The court provided the following reasoning:

    “Compared with the criteria specified above for a requalification as a disguised contribution of capital, it should firstly be noted that the sums made available to the two subsidiaries were allocated to investments in properties intended in principle to represent investments in the medium or long term as assets of the invested assets and in the absence of a clause providing for a repayment plan or a fixed maturity, the sums were intended to remain at the disposal of the subsidiaries for a period otherwise limited. In addition, this availability of funds did not give rise to any fixed consideration from the two subsidiaries, but only to a share of the appellant in the capital gains generated by hotel disposals, this interest amounting to three quarters of the capital gains obtained by the affiliates.”

    “...the sums made available to the two subsidiaries by the appellant were not, as a financing from a lender seeking to recover the capital lent, but as a risk-oriented investment. on the value gains of the hotels financed through the two loans, so that these sums are to be assimilated to cash contributions to the subsidiaries and that the normal way of making these sums available would have been the capital increase. Since there is no other particular economic interest justifying the replacement of capital contributions by loans arising from the elements in question or not put forward by one of the parties, it must be concluded that the essential tax interest consisted in the deduction of ” participating interests ” by the subsidiaries in the Dominican Republic as expenses in relation to the taxable gains from affiliates.
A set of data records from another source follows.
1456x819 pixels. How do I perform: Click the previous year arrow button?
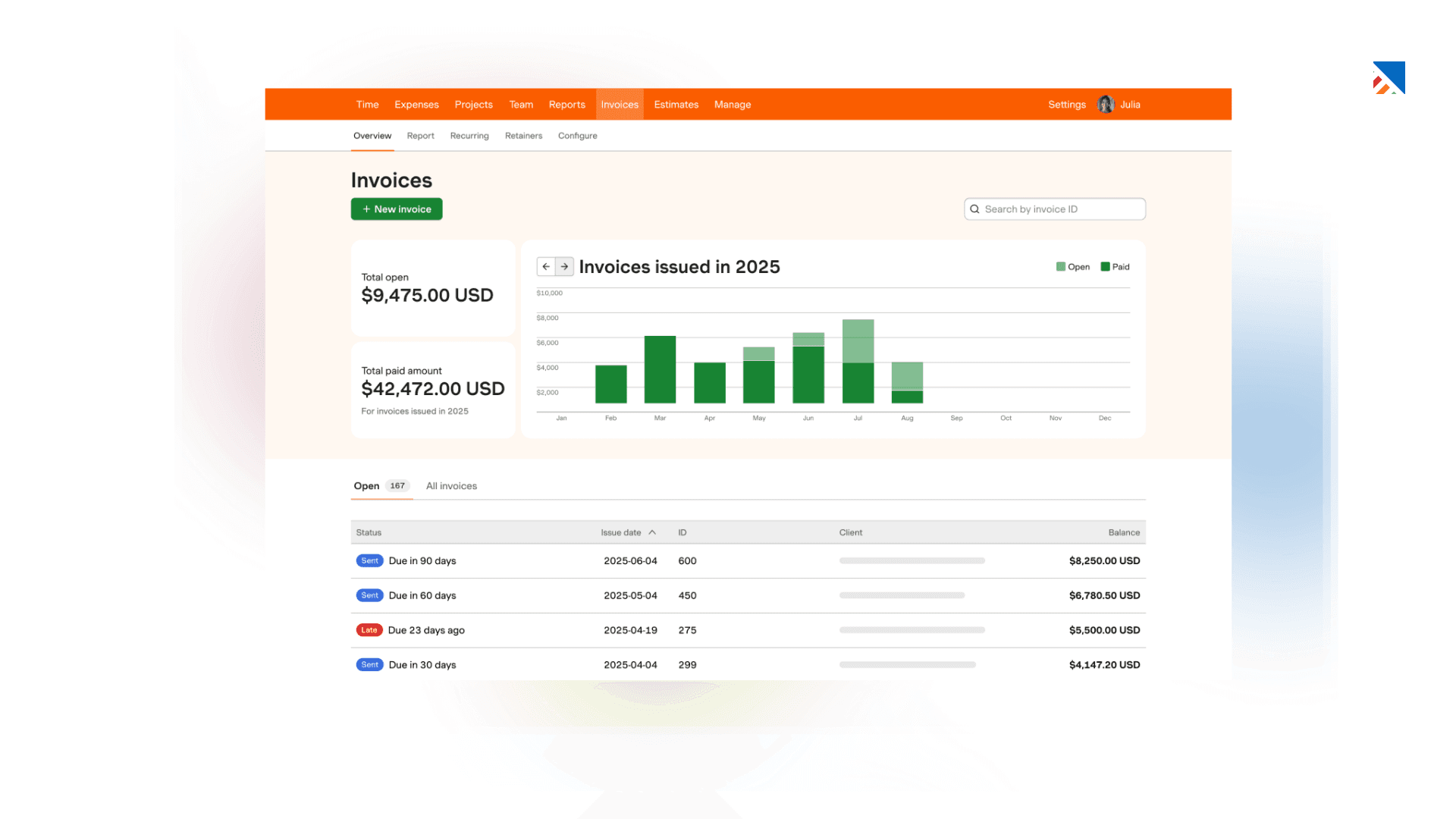click(x=545, y=267)
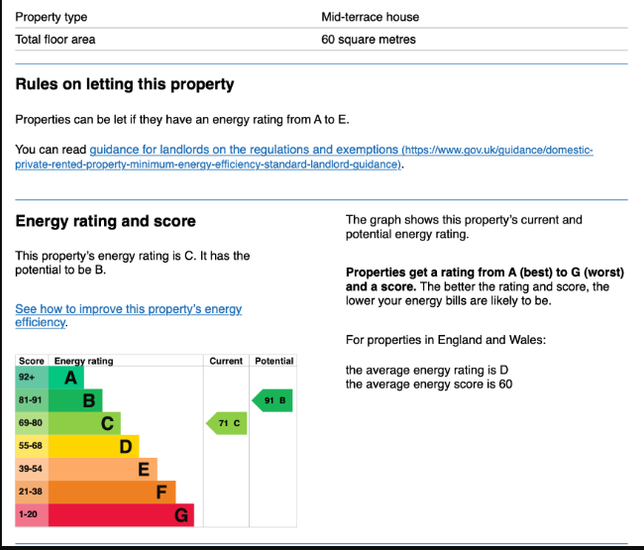This screenshot has height=550, width=644.
Task: Click the '60 square metres' floor area value
Action: tap(368, 40)
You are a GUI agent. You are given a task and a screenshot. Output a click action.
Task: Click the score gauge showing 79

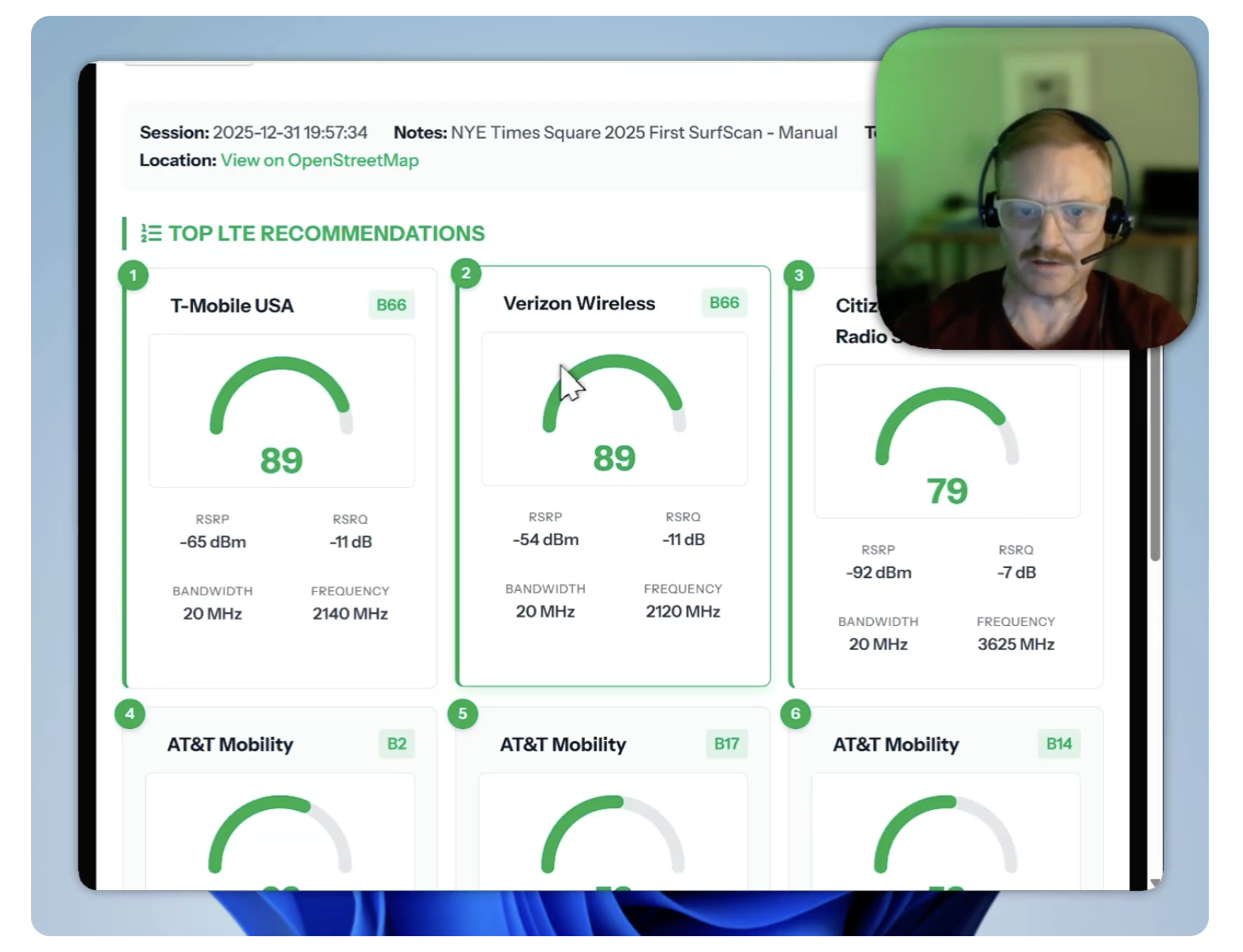pyautogui.click(x=946, y=442)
    The evidence presented to the Court thus allows the conclusion that the appellant’s claims under the two loan agreements in question are subordinate. In any case, whether the loan is subordinated or not is only one of several factors to be taken into account in the context of the overall analysis if it corresponds to the normal route of financing dictated by serious economic or legal considerations, analysis that the court should have made instead of focusing on the only question of whether or not subordinated loans are cause.

    …it must be concluded that, in view of the conditions to which they were granted, the loans at issue in fact amount to disguised capital injections in addition to the shareholdings…thus qualify as participating in the share capital of these companies within the meaning of § 60 BewG.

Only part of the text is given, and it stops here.